The desmosomal cadherins are also single-pass trans­membrane proteins. Like the classical cadherins, they have five EC domains. They are known for their role in forming desmosomes, which, on their part, are sites of cell-cell adhesion found particularly in tissues subject to mech­anical strain (e.g., epidermis, myocardium). There are two subfamilies of desmosomal cadherins: the desmocollins (DSC) and the desmogleins (DSG) with distinct cytoplas­matic region, consisting of a cadherin-related region and catenin-binding C domain. The interaction with the cyto­plasmatic binding partners is through catenin-binding C domain.

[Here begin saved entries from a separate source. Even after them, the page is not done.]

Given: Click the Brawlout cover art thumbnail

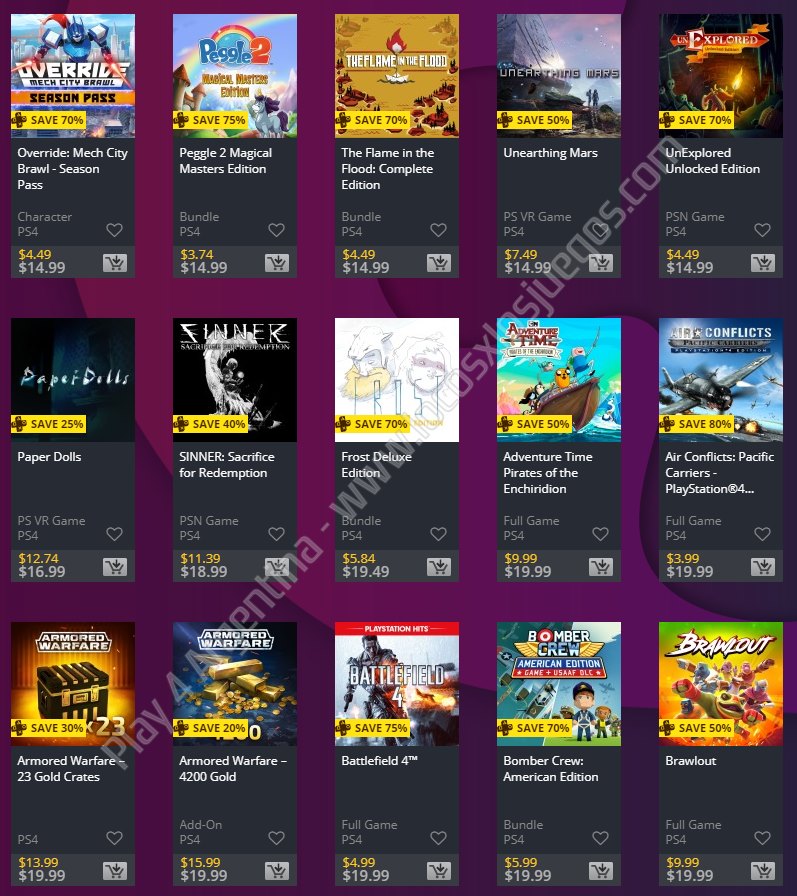Looking at the screenshot, I should [x=721, y=684].
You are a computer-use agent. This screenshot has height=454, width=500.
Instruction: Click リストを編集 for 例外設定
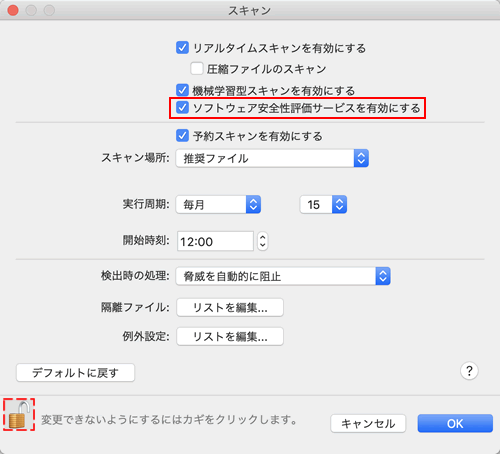pyautogui.click(x=230, y=336)
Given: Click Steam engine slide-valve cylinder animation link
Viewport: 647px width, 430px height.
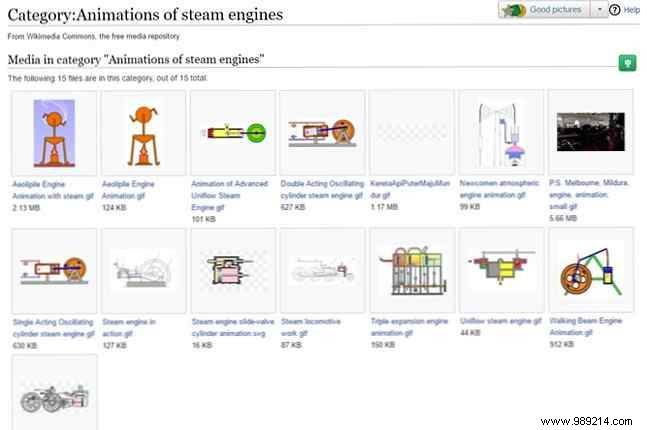Looking at the screenshot, I should point(232,327).
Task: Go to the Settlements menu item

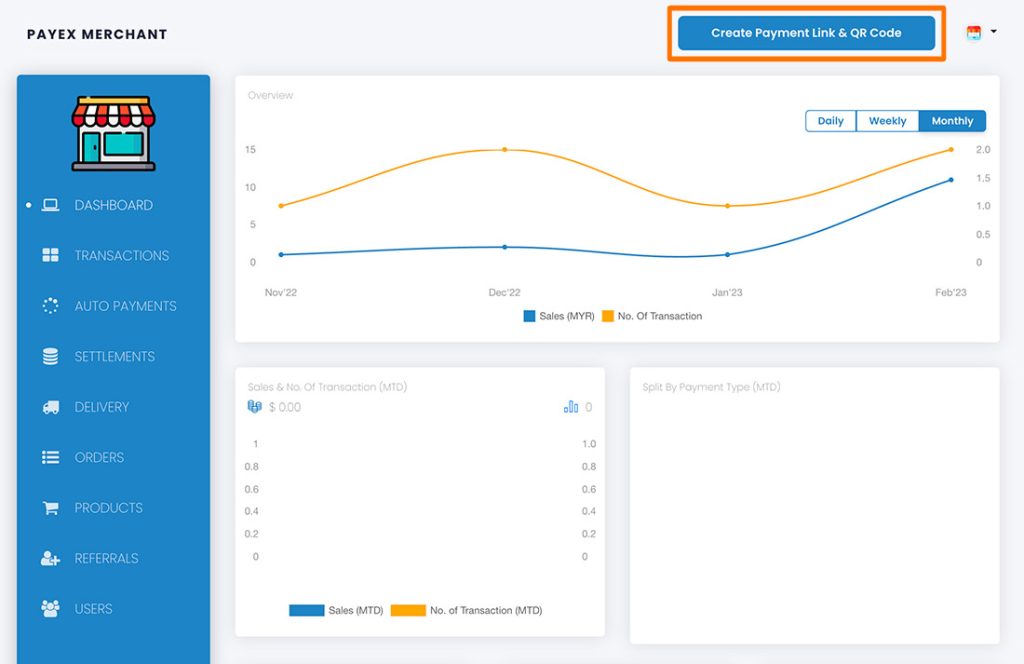Action: pos(114,357)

Each type in turn can be divided into three sub­types, depending on their expression in the different cells. Desmocollins and a DSG in combination mediate adhesion through their extracellular parts by homophilic or hetero­philic interactions between them and the apposed cells. Plakoglobin and DP are two of the cytoplastic partners. Plakcoglobin binds to the C domain of DSGs and DSCs through its armadillo repeats. Plakoglobin in turn interacts with DP which associates with the intermediate filaments. Plakoglobin can transduce signals to the nucleus by inter­acting with T-cell transcription factors (TCF). Plakophilins (PPs) are other members of armadillo family that can me­diate the link between desmosomal cadherins and the cyto­skeleton. This complex protein interaction involving des­mosomal cadherins, cytoplasmic partners and filament network leads to the formation of a structure, important to the stability of the respective tissues [3].

      Desmosomal cadherins are involved in signal trans­duction. Plakoglobin can transduce signals to the nucleus by interacting with TCF transcription factors, and through the Wnt pathway can regulate the expression of the anti-apoptotic protein BCL2 [10].